Anthony Christiaan Winand Staring

Uit Wikipedia, de vrije encyclopedie
(Doorverwezen vanaf A.C.W. Staring)
Anthony Christiaan Winand Staring
Anthony Christiaan Winand Staring (1767-1840) geportretteerd door P Velyn (1824), uitgeven door Johannes Immerzeel
Anthony Christiaan Winand Staring (1767-1840) geportretteerd door P Velyn (1824), uitgeven door Johannes Immerzeel
Algemene informatie
Geboren 24 januari 1767
Geboorte­plaats Gendringen
Overleden 18 augustus 1840
Overlijdensplaats Vorden
Land Nederland
Beroep dichter
Werk
Jaren actief 1786-1840
Genre poëzie
Stroming romantiek
Dbnl-profiel
Portaal  Portaalicoon   Literatuur

Anthony Christiaan Winand Staring,[1] heer van de Wildenborch (Gendringen, 24 januari 1767 – eigen landgoed Kasteel De Wildenborch in Vorden, 18 augustus 1840) was een Nederlandse landheer, landbouwkundige en dichter.

Staring was een zoon van Damiaan Hugo Staring (1736-1783)[2] en Sophia Wijnanda Ver Huell (1749-1794), de laatste een lid van het geslacht Ver Huell. Alhoewel geboren in Gendringen bracht hij zijn jeugdjaren in het Zuid-Hollandse Gouderak en in Gouda door.[3] Zijn vader werd in 1773 in dienst van de VOC uitgezonden naar Kaap de Goede Hoop, waar zijn echtgenote zich in 1774 bij hem voegde. De zesjarige Anthony werd waarschijnlijk al in 1773 ondergebracht bij zijn oom, de weduwnaar Jacob Gerard Staringh, die predikant in Gouderak was. Na achtereenvolgens van 1773 tot 1776 de Franse school van meester Willem Muys en van 1776 tot 1782 de middelbare opleiding aan de Latijnse school te Gouda te hebben gevolgd vertrok hij in 1783 uit Gouda om te gaan studeren.[4]

Hij promoveerde aan de Universiteit van Harderwijk op stellingen in de rechten, en vervolgde zijn opleiding in Göttingen (onder andere botanie) om zich voor te bereiden op het beheer van het landgoed en Kasteel De Wildenborch, waar hij zich in 1791 blijvend vestigde, toen zijn moeder en stiefvader zich vestigden op het door hen aangekochte Nijenhuis (Diepenheim).
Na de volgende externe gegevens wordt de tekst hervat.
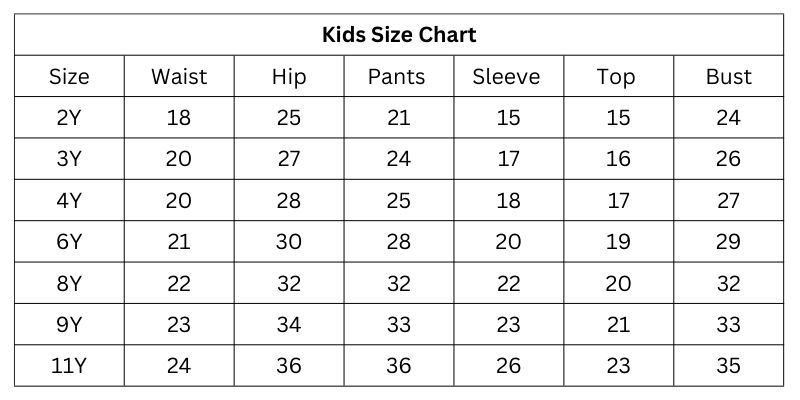
Task: Click the 8Y size row label
Action: pos(69,284)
De manier waarop hij het landgoed exploiteerde was voor die tijd zeer bijzonder. De 'landman' Staring had oog voor de natuur, maar ook voor de noden van de mensheid. Zo liet hij op De Wildenborch een school bouwen, waar kinderen van boeren en landarbeiders onderwijs genoten. Hij introduceerde de Brabantse voetploeg en maakte een verbeterde versie. Tevens heeft hij gezorgd voor de invoering van koepokinenting in Vorden en omstreken.[5]
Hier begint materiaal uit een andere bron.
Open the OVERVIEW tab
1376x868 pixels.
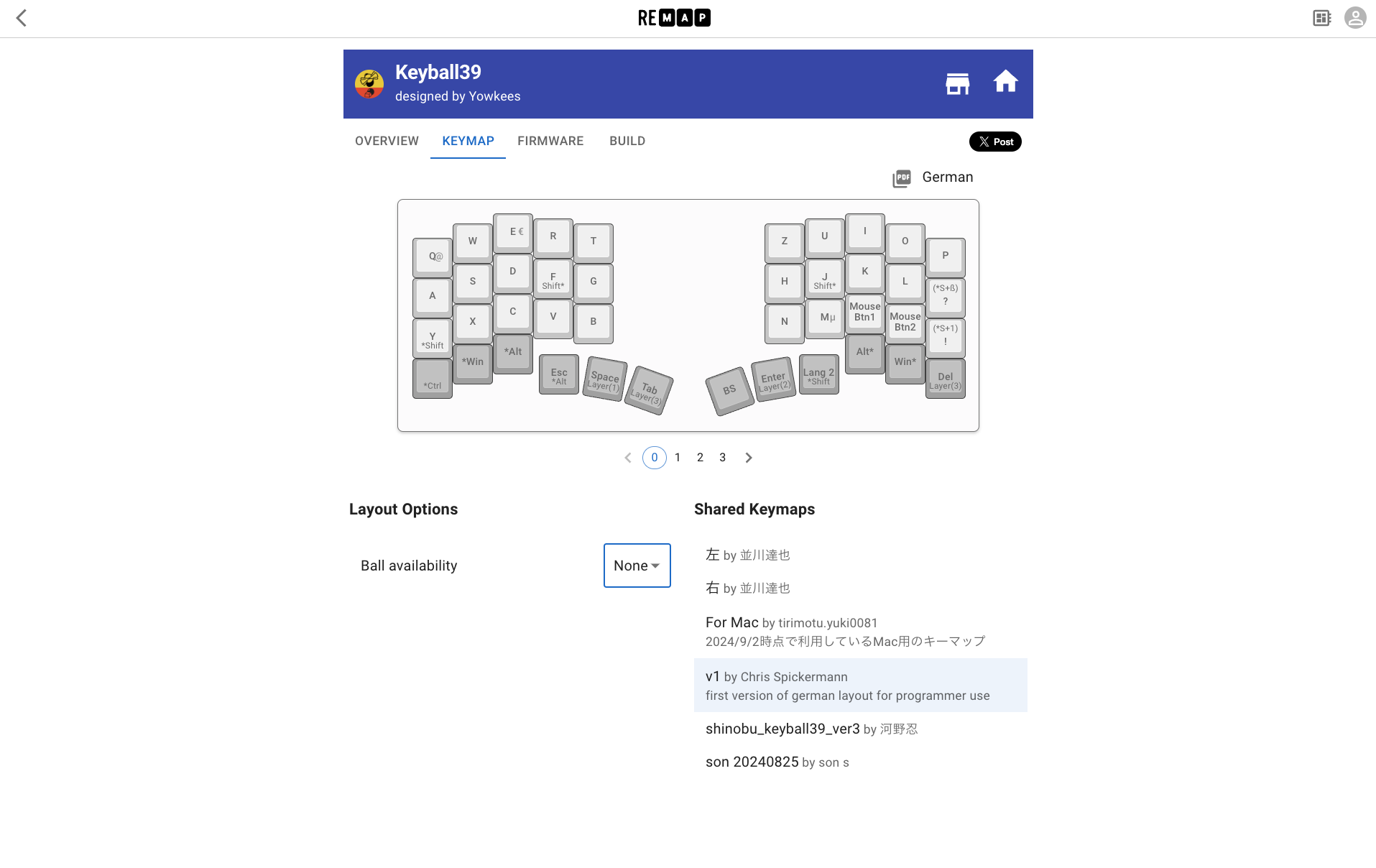[x=386, y=141]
Staring werd in 1797 gekozen tot lid van de Tweede Nationale Vergadering, maar aanvaardde deze functie niet. Van 1802 tot 1805 was hij lid van het departementaal bestuur van Gelderland. Van 1812 tot 1813 was hij president van de kantonnale raad Lochem. Hij maakte in maart 1814 deel uit van de Vergadering van Notabelen. Hij was van 1814 tot 1831 lid van Provinciale Staten van Gelderland, met een onderbreking van twee jaar in de periode 1824-1826.[6]

Handschrift (1840)

Staring was een romantische dichter, een van de weinige de dichtkunst beoefenende Nederlanders die als zodanig bekendstaan. Zijn romantische inslag betrof zowel hetgeen waarover hij schreef (legenden, beschrijvingen van de natuur) als de wijze waarop hij dat deed (gevoelig en humoristisch). Hij debuteerde in 1786 met Mijne eerste proeven in poëzij.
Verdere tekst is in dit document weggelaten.